On July 9, 1995, The Grateful Dead played their final concert in Chicago. Just one month later, their leader, Jerry Garcia, passed away at 53 due to complications from diabetes. Despite being inactive during the latter half of that decade, they were the second highest-grossing band of the 1990s, surpassed only by the Rolling Stones.
This wasn’t the only record broken by the band, which was formed in Palo Alto, California, in 1965: it is estimated that over their 30-year career, they performed live for around 25 million people — making them the band with the largest live audience in rock history. Their biggest crowd came in 1973 at the Summer Jam at Watkins Glen festival, reportedly attended by 600,000 people. Just before the end of their career, they drew 90,000 fans to their historic concert with Bob Dylan in Vermont, also in the U.S.

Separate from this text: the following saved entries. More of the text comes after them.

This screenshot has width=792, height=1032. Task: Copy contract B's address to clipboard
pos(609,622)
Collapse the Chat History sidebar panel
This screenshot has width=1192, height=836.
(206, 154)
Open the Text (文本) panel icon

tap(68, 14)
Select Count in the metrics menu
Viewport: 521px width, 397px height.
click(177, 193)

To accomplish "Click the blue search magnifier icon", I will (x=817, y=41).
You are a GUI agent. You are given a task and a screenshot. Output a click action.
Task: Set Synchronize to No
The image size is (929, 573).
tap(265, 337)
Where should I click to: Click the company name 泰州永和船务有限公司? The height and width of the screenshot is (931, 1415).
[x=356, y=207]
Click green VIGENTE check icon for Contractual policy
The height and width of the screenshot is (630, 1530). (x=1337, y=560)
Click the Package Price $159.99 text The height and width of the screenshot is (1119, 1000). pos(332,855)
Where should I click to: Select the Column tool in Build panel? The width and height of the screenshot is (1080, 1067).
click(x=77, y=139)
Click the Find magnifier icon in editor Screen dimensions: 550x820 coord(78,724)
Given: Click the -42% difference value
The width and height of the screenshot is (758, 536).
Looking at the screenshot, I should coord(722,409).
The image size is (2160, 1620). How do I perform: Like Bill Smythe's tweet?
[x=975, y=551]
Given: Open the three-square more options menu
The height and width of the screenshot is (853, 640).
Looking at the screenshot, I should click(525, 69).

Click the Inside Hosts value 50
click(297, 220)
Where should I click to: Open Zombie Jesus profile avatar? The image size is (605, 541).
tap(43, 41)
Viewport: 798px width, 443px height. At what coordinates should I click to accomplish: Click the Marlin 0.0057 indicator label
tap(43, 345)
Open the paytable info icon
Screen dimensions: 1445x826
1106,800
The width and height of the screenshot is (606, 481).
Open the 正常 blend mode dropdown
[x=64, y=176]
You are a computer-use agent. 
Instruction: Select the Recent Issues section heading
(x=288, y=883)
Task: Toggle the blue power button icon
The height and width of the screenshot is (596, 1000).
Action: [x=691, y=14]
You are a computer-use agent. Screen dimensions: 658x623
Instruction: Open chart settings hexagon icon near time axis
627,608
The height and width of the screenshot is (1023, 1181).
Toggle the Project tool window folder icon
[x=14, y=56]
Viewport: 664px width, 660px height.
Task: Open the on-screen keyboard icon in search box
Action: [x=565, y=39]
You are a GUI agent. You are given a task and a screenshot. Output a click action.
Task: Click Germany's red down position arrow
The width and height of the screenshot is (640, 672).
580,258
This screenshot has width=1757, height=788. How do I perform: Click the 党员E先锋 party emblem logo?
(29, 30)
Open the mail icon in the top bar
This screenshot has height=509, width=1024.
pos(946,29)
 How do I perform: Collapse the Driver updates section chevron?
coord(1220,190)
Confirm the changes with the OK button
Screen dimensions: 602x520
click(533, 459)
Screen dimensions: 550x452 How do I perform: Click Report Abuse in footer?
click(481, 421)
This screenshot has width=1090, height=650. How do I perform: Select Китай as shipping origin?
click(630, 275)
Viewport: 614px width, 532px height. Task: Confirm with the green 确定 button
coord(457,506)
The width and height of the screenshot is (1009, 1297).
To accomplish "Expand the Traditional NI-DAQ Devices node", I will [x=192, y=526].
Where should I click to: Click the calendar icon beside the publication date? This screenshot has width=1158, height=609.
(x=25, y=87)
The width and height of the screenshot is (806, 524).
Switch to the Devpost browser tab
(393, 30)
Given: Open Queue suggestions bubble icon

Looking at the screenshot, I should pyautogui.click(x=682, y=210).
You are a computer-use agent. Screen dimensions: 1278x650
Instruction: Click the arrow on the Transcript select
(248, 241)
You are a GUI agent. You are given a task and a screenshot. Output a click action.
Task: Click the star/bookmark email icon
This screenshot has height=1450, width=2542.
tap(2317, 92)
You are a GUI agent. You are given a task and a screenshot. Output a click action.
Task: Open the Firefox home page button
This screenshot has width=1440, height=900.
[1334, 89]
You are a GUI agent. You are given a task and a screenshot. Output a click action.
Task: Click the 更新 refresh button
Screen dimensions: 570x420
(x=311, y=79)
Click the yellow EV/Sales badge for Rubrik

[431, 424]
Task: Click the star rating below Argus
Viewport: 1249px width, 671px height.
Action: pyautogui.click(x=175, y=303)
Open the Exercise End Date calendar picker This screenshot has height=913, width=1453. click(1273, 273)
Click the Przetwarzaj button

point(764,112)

They also hold the record for the most albums charted in their home country, being one of the major social and cultural phenomena that defined 20th-century North America. Closely tied to the birth of the 1960s counterculture, The Grateful Dead have been the subject of numerous essays and academic studies, and arguably possess the most loyal fanbase ever.
Sixty years after the band’s formation, the surviving members are now celebrating with a box set of no less than 60 CDs, titled Enjoying The Ride, which includes live recordings spanning their entire career. For those looking for a less ambitious introduction to their universe, the band’s label Warner has also just released their first greatest hits collection on a single vinyl record. Titled Greatest Hits, it includes nine tracks.
A unique band
Jerry Garcia (vocals and guitar), Bob Weir (guitar and vocals), Ron “Pigpen” McKernan (keyboards and harmonica), Phil Lesh (bass), and Bill Kreutzmann (drums) got their start playing bars in the San Francisco Bay Area under the name The Warlocks — until someone told them another band was already using that name. They then chose to call themselves The Grateful Dead.
They honed their craft by playing five sets a day, five nights a week at a venue called In Room, and their first concert under their definitive name took place on December 4, 1965, as part of the Acid Tests organized by writer Ken Kesey. These were parties featuring live music and projections, linked to LSD consumption (which was still legal in California at the time), and are considered a landmark event marking the beginning of the hippie movement and psychedelic culture.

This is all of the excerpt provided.